Fundamentally, however, the results of the interpretation of the Convention in light of IHL in the present case were far-reaching (consequentially, Russia did not justify its actions based on IHL exceptions at all) and prima facie aligned with the principle that the official acts of an unlawful occupant concerning the unlawfully occupied territory are invalid, as expressed in the Namibia advisory opinion (para. 125, however, see for a detailed analysis of the interplay between IHL, the ECHR and the effects of territorial illegality: forthcoming Miklasová, 370 ff). Nevertheless, the Court’s sole reliance on IHL must be viewed against the clear position of other CoE bodies underscoring “the illegal annexation of Crimea” (eg, PACE Opinion 300 (2022), para 5 (emphasis added); PACE Res 2034 (2015), para 4.1).

The consequential incorporation of general international law on the legality of Russia’s control of Crimea can be found in the 2020 admissibility decision. To define the nature of Russia’s jurisdiction over the peninsula after Crimea’s ‘admission’ into the Russian Federation as extra-territorial, the Court stated that it cannot disregard the UNGA resolution 68/262 (on territorial integrity of Ukraine), subsequent resolutions and the resolutions of other international bodies, noting that “a number of States and international bodies have refused to accept any change to the territorial integrity of Ukraine in respect of Crimea within the meaning of international law” (para. 348). The implications of this conclusion resonated throughout this judgment. Without defining Russia’s jurisdiction as extra-territorial, the law of occupation could not have been applied (see Milanović’s critique of the Court’s approach to seeing Crimea as occupied by Russia).

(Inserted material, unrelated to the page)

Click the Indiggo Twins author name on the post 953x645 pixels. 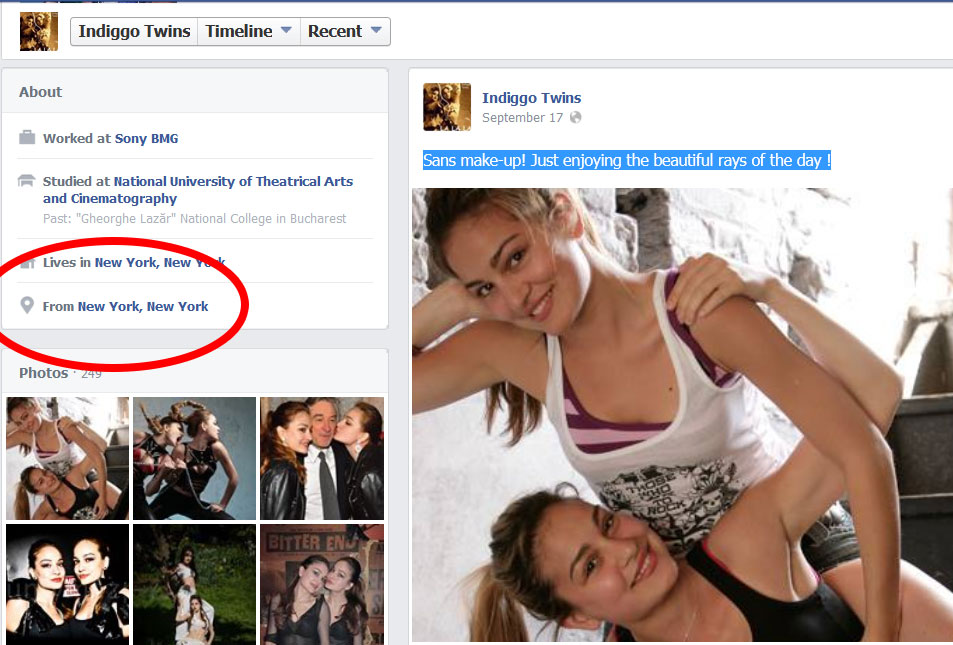coord(531,98)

This is a strong and bold judgment of the Court – particularly on the issue of the interplay of the Convention with the rules of IHL and its effects on the requirement of lawfulness under the  Convention. Incidentally, by considering Russia as the Occupying Power, the Court implicitly confirmed Russia does not hold the sovereign title in Crimea. However, despite this robustness regarding IHL, the judgment is silent regarding general international law (even in comparison with similar cases). Ultimately, this judgment’s relevance may be limited as its reasoning is tailored only to situations of annexation. Russia’s actions following the annexations of the Ukrainian territory on 30 September 2022 fall outside of the Court’s jurisdiction ratione temporis as Russia ceased to be the party to the ECHR on 16 September 2022.